Fri 24 Jan 2020 20:02
Does AI Help or Hinder Cybersecurity?
One view on this is that machine learning, as a powerful technique that enables computer systems to take on tasks previously reserved only for humans, will empower cyberattackers to breach computer security in new ways, or at least in ways more effective than before. I know there is a great deal of anxiety about this. This past fall, I had a conversation with a CIO of a large university, who told me that his university was migrating its internet services to Amazon precisely because he believed that new AI-powered cyberattacks were coming, and he thought Amazon would be better able to fend them off. I'm not sure what I think of this defensive strategy, but that is not the important question here. The key question is this: are AI-powered cyberattacks going to overwhelm cyberdefence?

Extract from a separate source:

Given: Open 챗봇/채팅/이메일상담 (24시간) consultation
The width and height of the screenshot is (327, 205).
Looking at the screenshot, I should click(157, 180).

No doubt AI-powered cyberattacks are a reality. Machine learning is a powerful computer science technique, especially for automation. Cyberattackers, especially sophisticated, well-funded cyberattackers, will use it and I am confident are already using it. But highly automated cyberattacks are nothing new: cyberattackers have been automating their attacks for decades. Smarter automated cyberattacks are certainly something to worry about, but will they be transformative? Maybe. After all, in cybersecurity, the advantage is to the attacker, who needs to find only one hole in the defences, while the defender needs to block all of them. Anything that boosts the effectiveness of the attacker would seem to make the situation worse.
To really see the full picture, it's important to look at the defender too. Machine learning makes the situation worse only if it benefits the attacker more than it benefits the defender. But does it?

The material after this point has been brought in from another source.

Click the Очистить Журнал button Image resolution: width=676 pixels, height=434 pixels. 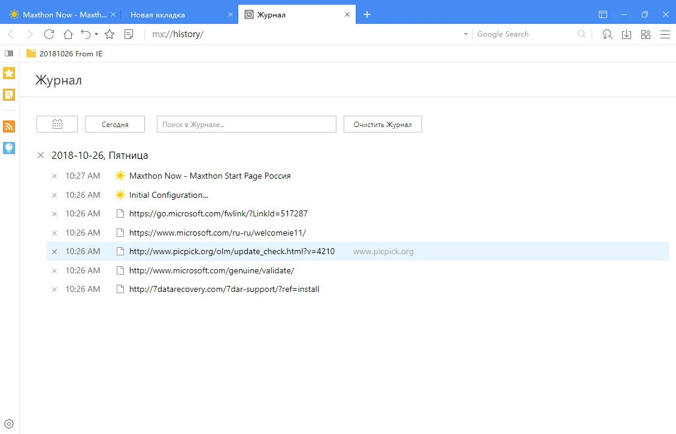click(x=383, y=124)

I don't have a complete answer to this question: there is a great deal of work still to be done on the application of machine learning to cybersecurity. But I suspect that the answer is a qualified No: rather, all other things being equal, machine learning will likely shift the balance of power towards the defender. The reason is data.

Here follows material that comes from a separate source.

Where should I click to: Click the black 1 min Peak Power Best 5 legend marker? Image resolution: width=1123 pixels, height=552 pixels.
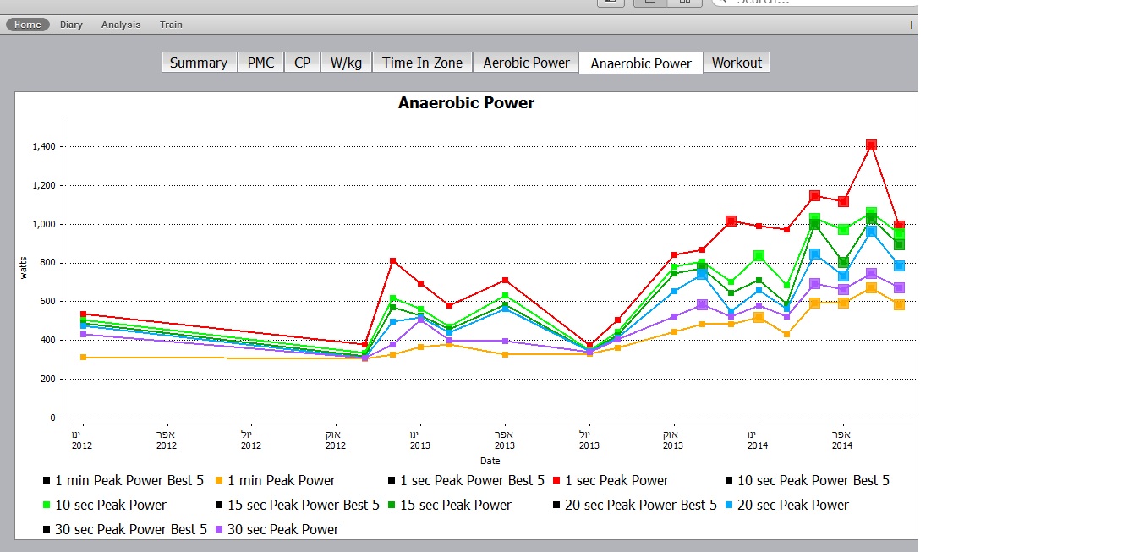[47, 481]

Machine learning is a technique where computer systems, instead of being programmed by programmers, learn what to do from data. But the quality of the learning depends on the quality and in particular the quantity of data. Machine learning is a technique that is most effective when trained with large amounts of data. ImageNet, for instance, a standard training dataset used to train machine learning applications to recognize images, contains about 14.2 million images. But who is more likely to have access to large amounts of good data about a system: the attacker or the defender? Of course, it depends, but it seems to me that, very generally speaking, the defender is more likely to have access to good system data than the attacker. The attacker is trying to get in; the defender is already in.
Of course, this is the broadest of generalizations. The effectiveness of machine learning in the cybersecurity space depends on a great many things. But I am cautiously optimistic. I realize I may be bucking what seems to be becoming a prevailing trend of ever-increasing anxiety about cybersecurity, but I believe here that machine learning has more potential to help than to harm. I look forward to seeing what will emerge in this space over the next few years.